Bush and his war team say that Saddam has been engaged too long in a charade with the UN. Saddam is dangerous because he is the type of person, Bush says, who would not hesitate to use these weapons against his enemies or to deliver them into the waiting hands of terrorist groups.  Let us grant that that is true.  Why single out Iraq?  Many other countries are known to have weapons of mass destruction, and not all of them are above selling these to shady groups for the right price.  Are they also targets?  And there is North Korea, of course, which has not made a secret of its nuclear weapons program.  Its belligerent statements have been far more provocative than anything that has come out of Iraq.  Yet in 1995, the US government supplied the North Koreans with their energy requirements in exchange for giving up their nuclear development program.  What is the difference between Saddam and Kim Jong Il?

To ask questions like these is to risk being called a Saddamlover.  And there, I suppose, lies the whole problem.  The American people now find themselves precisely in a situation where they cannot exercise their critical faculties without inviting scorn or suspicion.

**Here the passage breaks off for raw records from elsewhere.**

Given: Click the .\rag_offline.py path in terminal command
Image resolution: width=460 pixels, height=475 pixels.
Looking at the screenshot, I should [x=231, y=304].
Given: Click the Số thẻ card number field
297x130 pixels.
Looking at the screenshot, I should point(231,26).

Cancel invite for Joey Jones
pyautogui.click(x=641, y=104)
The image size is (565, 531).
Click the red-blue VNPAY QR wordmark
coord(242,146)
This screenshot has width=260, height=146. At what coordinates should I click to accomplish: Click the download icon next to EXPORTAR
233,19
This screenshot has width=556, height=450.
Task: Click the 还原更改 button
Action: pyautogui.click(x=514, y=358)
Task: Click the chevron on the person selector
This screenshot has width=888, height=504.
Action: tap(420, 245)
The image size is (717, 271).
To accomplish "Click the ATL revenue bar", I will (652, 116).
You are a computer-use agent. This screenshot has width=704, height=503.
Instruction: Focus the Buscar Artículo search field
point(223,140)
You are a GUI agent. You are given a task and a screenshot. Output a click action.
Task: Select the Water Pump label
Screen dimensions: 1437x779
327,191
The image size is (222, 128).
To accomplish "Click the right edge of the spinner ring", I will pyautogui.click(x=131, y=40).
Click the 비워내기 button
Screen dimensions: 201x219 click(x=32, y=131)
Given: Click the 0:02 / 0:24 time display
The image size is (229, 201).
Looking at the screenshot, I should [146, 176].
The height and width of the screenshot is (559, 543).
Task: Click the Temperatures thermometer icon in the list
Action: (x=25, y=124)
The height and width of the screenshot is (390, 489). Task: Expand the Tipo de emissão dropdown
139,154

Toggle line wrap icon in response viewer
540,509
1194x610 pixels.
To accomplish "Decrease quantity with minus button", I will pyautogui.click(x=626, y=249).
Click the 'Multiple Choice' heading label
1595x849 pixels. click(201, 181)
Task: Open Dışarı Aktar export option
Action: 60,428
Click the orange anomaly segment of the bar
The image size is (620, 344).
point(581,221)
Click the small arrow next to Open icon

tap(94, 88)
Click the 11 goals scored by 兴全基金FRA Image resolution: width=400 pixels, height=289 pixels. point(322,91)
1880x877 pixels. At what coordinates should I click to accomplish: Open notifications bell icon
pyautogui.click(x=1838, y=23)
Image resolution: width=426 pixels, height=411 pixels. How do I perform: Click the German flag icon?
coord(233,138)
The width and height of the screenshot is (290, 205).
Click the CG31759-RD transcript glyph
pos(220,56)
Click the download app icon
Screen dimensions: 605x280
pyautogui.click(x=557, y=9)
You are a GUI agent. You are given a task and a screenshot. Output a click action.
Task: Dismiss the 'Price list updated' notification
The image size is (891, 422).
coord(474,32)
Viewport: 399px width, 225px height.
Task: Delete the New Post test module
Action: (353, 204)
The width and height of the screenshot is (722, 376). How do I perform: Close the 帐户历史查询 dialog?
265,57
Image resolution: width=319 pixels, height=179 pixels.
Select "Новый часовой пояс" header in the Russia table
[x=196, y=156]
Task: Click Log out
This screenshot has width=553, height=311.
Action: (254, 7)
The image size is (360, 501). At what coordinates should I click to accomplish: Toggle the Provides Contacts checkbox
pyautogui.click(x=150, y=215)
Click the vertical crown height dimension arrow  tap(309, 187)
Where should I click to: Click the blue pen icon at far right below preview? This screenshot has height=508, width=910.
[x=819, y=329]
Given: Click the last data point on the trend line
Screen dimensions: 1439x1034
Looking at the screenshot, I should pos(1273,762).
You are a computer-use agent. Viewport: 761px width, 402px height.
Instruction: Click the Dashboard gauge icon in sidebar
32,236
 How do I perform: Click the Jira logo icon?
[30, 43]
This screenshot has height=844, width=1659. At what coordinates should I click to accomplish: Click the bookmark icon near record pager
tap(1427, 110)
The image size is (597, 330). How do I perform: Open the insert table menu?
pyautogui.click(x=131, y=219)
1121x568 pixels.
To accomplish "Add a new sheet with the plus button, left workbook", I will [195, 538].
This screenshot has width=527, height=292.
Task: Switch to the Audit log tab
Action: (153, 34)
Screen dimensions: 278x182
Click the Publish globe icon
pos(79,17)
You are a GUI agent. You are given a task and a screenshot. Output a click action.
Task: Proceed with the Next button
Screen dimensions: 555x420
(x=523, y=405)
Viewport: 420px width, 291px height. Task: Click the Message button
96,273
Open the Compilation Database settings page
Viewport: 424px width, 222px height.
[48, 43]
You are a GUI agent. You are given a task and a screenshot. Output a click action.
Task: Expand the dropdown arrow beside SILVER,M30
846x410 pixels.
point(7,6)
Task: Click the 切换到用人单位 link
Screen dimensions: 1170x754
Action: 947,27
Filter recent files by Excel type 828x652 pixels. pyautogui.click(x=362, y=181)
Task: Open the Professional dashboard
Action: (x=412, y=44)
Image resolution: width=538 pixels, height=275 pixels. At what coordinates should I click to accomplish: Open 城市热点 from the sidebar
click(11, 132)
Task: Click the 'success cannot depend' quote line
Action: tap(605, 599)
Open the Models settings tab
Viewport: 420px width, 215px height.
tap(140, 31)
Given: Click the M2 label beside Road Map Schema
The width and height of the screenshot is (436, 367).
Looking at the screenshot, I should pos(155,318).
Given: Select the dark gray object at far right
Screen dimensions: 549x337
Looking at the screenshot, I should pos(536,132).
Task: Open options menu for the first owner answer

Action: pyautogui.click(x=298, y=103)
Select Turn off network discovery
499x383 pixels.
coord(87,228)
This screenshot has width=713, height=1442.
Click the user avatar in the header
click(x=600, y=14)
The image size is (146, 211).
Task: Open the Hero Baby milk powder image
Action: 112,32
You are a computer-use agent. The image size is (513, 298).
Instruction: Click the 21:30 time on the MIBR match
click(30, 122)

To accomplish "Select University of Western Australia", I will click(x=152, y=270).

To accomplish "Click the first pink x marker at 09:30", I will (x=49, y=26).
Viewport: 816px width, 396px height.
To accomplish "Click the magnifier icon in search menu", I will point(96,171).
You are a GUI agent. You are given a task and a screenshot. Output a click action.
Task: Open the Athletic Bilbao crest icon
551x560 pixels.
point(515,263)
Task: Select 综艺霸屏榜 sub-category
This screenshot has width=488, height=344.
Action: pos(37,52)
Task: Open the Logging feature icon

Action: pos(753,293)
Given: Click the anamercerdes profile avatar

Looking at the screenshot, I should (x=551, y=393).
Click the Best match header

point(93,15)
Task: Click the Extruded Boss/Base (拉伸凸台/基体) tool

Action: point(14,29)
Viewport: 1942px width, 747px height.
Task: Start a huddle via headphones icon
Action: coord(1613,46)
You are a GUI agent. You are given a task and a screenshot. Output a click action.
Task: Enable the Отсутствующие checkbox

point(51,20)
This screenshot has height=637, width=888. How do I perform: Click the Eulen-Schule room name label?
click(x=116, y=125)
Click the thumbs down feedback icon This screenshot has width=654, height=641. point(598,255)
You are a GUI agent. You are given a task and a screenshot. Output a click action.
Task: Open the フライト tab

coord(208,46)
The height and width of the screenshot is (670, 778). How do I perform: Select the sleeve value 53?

Columbia University Professor Edward Said offers a powerful description of what has happened to America since Sept. 11: “Democracy traduced and betrayed, democracy celebrated but in fact humiliated and trampled on by a tiny group of men who have simply taken charge of this republic as if it were nothing more than, what, an Arab country? It is right to ask who is in charge since clearly the people of the United States are not properly represented by the war this administration is about to loose on a world already beleaguered by too much misery and poverty to endure more. And Americans have been badly served by a media controlled essentially by a tiny group of men who edit out anything that might cause the government the slightest concern or worry.”

Is it right for a small nation like ours to follow a fully-armed superpower that cannot rise above its thirst for blood, a country that speaks of democracy even as it openly mocks the authority of the world community?